A notícia se espalhou pela família. O
menino tinha se desviado, e era preciso fazer alguma coisa. Quem é que ia
cuidar disso? Alguém chegou a lembrar que o vô Mario virou Palestra tão logo
desembarcou no porto, vindo de Gênova. Mas o vô podia, oras, tinha seus motivos
mais do que justificados. Com esse negócio de pátria ninguém mexe, que isso
para certas pessoas é sagrado. E as pessoas costumam ser mais nacionalistas
quando longe da terra natal, disso todo mundo sabe.
Até que chegou, vindo do interior para
passar as férias em casa, como fazia todos os anos, o tio Aldo, a grande
autoridade futebolística da família. Também ele, em terra estranha (mudara-se
de Santos para Campinas por ocasião do casamento com a tia Emília), fazia
questão de sempre que possível reafirmar sua condição de caiçara, praieiro e,
evidentemente, santista. Porque time não se escolhe – é o time que escolhe a
gente.
Numa tarde de domingo, depois do almoço,
o tio me chamou na mesa da cozinha e me mandou sentar. Abriu uma tubaína gelada
e foi direto ao assunto: tu não é santista por quê? Ah, tio, eu gosto mais é do
outro. Mas por que tu gosta mais do outro? Ah, lá na escola todo mundo que eu
conheço gosta mais do outro.
Então o tio tirou, de dentro de um
envelope enorme, um livro. Era um livro em preto e branco, cheio de
ilustrações, que contava a história do bi-campeonato mundial conquistado pelo
Santos em uma final contra o Milan, em 1963. E o tio foi mostrando o que tinha
o livro, e ia falando: aqui o Pelé, o maior jogador de todos os tempos; aqui é
o Maracanã onde foi disputada a final, veja quanta gente, todo mundo torcendo
para o Santos, porque o Santos ali estava representando o Brasil; aqui a taça de campeão; um ano antes a gente
ganhou o primeiro título mundial goleando o Benfica lá em Portugal, dizem os
portugueses que foi a maior exibição de um time de futebol na história; o Milan
é da Itália, terra do meu pai, seu avô, e a Itália é a terra do Mussolini, que
matou muita gente, então a vitória foi muito importante para derrotar esse
assassino; aqui a volta olímpica; olha que taça bonita; aqui nosso presidente;
nosso técnico; esse outro é o Pepe, também conhecido como O Canhão da Vila,
pois quando ele chuta a bola com o pé esquerdo a bola vai com tanta força que é
capaz até de furar a rede do gol do adversário; esse de preto é o Gilmar, que é
o melhor goleiro do mundo; veja como a torcida ficou feliz com a vitória do
Santos, que na verdade é o Brasil; aliás, na escola você já deve ter aprendido
que o nosso porto é o maior da América Latina, e fica bem pertinho do nosso
estádio; que é só você pegar o circular 94 ali na Ponta da Praia que você desce
na porta, se você quiser amanhã a gente vai lá conhecer a Vila Belmiro, que é o
nome do nosso estádio; esse time aí que você falou tem estádio?

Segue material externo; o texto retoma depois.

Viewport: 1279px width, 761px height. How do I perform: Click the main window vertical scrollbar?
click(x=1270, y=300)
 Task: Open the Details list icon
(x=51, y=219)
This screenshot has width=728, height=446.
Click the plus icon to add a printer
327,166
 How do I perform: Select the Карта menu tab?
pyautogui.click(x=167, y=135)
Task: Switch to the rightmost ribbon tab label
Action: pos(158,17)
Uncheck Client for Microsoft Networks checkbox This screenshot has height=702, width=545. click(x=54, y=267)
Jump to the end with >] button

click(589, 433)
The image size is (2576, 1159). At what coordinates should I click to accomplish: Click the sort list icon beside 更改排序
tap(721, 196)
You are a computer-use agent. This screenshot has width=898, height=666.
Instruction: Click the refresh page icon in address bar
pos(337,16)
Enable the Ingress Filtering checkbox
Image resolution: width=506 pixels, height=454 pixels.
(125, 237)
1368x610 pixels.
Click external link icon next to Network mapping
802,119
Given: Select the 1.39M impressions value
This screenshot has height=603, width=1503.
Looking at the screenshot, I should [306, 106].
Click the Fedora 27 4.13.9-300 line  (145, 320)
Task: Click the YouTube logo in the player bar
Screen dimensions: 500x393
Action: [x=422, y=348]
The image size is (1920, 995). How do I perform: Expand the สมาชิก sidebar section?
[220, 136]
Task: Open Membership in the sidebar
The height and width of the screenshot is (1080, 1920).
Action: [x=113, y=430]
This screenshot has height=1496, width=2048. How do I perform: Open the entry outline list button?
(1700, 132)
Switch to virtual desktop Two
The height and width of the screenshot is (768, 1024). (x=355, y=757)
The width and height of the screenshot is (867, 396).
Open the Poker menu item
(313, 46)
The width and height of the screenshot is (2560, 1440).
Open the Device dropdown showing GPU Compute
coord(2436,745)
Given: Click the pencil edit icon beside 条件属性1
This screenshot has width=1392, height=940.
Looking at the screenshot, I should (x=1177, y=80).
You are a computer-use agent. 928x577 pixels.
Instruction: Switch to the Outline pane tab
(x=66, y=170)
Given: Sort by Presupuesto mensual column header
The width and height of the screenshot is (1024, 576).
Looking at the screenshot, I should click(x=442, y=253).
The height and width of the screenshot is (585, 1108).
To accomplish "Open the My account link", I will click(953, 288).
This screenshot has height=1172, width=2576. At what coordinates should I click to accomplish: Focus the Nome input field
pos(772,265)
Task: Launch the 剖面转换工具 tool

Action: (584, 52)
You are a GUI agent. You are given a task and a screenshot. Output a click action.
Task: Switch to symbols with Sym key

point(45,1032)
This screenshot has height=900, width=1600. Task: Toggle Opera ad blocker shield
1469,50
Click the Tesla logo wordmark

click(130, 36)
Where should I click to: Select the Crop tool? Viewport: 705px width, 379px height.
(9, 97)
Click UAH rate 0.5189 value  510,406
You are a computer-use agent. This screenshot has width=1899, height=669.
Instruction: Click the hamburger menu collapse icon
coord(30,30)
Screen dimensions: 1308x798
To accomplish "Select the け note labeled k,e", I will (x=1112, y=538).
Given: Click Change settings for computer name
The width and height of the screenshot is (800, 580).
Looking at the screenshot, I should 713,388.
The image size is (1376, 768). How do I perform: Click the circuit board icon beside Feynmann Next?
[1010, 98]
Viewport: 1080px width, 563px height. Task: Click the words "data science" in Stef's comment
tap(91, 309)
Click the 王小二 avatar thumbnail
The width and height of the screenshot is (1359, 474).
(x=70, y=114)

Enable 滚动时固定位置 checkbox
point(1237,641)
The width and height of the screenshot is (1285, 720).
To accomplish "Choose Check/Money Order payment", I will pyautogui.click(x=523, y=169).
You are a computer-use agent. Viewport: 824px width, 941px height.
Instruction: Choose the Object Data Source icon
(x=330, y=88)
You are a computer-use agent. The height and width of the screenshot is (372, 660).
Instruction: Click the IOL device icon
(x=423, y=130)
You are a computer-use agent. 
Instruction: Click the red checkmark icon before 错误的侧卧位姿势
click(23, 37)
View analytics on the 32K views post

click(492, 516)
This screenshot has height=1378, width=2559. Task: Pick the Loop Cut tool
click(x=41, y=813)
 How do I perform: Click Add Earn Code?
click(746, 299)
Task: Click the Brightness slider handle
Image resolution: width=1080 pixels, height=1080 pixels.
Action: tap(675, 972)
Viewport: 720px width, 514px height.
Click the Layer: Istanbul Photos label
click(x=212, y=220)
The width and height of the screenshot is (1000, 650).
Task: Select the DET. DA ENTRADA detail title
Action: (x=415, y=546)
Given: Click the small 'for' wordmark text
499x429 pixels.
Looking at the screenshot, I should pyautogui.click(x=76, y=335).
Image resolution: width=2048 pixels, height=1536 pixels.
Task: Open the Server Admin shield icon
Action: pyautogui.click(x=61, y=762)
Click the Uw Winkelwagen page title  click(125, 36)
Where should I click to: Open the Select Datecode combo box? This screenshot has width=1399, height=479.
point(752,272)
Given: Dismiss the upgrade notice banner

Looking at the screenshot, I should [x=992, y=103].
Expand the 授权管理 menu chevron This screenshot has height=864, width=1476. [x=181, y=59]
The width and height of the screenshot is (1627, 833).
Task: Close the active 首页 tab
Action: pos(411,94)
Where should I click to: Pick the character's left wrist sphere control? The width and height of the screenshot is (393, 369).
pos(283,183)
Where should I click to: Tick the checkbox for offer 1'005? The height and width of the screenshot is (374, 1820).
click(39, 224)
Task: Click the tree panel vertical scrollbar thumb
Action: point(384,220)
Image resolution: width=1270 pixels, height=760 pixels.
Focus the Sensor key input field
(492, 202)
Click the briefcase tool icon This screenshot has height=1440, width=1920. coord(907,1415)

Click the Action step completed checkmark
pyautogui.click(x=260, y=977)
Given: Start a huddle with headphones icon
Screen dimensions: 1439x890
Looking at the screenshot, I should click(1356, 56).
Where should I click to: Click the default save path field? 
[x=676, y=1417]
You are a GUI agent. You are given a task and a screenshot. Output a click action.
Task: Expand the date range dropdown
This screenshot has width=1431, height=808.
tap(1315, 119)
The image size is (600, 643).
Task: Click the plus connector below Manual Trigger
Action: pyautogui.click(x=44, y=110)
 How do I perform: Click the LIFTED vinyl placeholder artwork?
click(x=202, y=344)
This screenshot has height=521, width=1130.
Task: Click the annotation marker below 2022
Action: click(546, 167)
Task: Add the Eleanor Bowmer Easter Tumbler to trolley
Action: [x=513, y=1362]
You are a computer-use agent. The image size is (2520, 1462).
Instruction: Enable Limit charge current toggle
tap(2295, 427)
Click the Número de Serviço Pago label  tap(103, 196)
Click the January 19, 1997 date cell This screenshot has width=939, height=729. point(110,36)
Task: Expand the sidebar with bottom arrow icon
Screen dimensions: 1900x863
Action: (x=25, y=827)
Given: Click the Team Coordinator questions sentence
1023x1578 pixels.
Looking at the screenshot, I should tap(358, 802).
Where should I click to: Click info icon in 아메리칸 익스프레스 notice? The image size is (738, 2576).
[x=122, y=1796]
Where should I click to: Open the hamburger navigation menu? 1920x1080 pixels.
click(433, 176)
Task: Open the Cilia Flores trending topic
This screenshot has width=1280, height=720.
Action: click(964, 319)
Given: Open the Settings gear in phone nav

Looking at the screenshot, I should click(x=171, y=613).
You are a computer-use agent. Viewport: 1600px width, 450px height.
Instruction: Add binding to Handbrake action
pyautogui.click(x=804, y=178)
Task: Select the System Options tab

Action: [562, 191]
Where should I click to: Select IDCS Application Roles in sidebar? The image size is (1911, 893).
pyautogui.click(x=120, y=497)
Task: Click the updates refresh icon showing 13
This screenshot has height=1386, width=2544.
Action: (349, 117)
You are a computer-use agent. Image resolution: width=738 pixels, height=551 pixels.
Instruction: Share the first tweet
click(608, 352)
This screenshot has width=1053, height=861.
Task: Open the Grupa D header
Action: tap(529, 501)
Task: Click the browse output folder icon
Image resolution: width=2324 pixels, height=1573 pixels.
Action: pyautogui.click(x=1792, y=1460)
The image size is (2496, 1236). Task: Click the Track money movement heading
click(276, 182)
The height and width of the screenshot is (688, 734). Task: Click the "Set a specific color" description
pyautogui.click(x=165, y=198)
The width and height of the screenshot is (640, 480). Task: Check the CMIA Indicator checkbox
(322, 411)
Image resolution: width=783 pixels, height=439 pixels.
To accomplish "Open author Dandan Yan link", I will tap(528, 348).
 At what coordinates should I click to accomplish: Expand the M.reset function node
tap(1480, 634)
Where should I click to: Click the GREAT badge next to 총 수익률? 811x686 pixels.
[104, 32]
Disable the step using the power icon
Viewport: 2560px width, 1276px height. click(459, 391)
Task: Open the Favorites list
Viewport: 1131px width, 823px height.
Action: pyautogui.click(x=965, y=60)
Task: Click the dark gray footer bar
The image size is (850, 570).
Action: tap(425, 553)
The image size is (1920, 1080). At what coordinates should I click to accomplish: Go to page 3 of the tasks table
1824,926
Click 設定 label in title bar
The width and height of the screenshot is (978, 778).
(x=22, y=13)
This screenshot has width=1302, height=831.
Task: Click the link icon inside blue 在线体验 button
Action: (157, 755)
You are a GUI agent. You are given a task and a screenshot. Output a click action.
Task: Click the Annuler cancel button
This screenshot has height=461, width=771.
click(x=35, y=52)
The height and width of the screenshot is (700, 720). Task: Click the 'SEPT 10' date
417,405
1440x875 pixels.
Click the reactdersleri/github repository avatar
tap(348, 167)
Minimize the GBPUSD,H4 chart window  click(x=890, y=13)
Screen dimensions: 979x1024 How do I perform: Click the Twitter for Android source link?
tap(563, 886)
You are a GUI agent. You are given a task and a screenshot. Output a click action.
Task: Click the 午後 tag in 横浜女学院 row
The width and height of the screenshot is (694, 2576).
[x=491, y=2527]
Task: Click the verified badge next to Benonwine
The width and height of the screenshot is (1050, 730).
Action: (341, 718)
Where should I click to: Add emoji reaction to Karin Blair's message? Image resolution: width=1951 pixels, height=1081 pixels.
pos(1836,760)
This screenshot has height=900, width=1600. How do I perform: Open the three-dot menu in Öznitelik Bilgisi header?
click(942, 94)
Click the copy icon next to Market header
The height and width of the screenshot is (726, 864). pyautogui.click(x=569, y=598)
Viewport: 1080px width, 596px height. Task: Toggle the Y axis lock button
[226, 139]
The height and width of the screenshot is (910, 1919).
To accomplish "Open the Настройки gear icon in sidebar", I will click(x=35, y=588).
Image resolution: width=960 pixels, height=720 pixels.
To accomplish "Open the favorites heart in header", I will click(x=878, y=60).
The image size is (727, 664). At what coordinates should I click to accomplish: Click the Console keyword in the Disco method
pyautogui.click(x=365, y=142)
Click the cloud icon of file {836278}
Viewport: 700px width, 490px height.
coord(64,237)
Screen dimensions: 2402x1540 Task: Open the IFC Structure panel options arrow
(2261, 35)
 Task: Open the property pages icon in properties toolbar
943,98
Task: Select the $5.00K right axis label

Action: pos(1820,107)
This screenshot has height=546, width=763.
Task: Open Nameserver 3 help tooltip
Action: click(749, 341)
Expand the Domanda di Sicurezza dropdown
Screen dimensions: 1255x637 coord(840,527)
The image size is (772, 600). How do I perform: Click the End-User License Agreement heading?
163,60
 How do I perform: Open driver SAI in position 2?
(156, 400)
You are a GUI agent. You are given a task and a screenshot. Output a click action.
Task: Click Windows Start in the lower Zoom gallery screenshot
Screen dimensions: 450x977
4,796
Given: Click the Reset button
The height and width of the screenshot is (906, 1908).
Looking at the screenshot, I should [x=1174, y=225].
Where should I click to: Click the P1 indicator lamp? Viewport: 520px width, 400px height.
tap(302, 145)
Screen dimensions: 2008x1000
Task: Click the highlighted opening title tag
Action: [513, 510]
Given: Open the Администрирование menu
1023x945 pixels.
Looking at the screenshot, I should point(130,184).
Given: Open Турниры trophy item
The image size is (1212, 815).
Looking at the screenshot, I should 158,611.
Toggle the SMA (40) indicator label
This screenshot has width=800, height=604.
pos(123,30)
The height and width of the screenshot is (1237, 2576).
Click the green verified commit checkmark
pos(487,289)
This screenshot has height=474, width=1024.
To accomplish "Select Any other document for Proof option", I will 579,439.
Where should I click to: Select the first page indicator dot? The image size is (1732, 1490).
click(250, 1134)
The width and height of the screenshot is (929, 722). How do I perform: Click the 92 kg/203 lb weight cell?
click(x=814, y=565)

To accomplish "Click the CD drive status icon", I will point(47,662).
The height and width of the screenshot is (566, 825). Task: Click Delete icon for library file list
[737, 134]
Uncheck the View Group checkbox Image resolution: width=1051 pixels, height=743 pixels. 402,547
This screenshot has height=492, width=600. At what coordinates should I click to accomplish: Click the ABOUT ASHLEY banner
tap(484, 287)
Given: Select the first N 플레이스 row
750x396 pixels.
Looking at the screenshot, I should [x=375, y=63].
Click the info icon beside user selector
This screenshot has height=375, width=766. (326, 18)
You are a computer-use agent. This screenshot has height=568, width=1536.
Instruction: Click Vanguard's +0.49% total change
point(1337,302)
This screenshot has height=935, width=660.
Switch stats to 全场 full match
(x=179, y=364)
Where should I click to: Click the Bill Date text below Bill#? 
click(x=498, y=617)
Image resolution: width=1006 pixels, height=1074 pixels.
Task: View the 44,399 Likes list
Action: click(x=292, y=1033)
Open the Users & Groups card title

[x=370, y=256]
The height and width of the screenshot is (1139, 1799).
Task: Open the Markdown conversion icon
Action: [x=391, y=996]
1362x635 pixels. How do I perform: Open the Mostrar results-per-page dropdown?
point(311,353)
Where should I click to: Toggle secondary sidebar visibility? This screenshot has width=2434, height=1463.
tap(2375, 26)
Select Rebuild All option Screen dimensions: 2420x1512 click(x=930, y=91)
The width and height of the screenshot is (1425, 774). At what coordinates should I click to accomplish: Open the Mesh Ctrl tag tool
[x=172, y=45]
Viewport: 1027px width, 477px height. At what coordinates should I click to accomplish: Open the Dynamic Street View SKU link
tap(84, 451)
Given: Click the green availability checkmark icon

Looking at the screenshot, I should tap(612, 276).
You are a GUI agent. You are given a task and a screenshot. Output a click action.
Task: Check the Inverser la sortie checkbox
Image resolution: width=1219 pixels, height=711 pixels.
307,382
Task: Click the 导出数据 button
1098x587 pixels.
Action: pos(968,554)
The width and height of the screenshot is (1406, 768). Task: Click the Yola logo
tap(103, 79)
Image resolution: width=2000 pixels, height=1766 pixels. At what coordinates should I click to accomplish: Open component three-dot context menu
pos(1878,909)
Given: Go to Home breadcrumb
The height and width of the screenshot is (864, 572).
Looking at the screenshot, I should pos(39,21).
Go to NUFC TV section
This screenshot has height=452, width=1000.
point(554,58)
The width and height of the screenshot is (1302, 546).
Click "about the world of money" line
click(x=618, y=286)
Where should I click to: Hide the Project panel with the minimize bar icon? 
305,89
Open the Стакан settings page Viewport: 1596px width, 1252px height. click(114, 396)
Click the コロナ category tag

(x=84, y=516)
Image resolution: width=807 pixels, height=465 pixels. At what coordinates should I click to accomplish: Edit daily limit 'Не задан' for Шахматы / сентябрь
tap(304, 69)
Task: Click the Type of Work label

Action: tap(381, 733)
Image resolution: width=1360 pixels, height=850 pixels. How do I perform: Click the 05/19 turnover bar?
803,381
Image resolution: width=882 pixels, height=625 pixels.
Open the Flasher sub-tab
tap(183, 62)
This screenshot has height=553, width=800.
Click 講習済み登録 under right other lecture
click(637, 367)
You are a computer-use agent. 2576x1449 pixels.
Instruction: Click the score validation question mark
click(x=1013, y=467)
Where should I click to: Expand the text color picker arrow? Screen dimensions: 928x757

Pronto, estava feito. Foi coisa, acho,
de mais ou menos uma meia hora, e a catequização estava completada. O tio
guardou o livro dentro do envelope e me liberou. Cheguei no quintal e vi meu
irmão e meu primo sentados debaixo da goiabeira, esperando o “sol baixar” pra
poder jogarem bola. Anunciei: agora eu sou santista. Ambos me cumprimentaram
como os meninos se cumprimentam.
Assim foi, e continua a ser. Para o bem
de todos e felicidade geral da molecada da casa –principalmente de Bruno e
Leonardo, meus filhos, que já nasceram assim e não precisaram perder tempo com
conversões.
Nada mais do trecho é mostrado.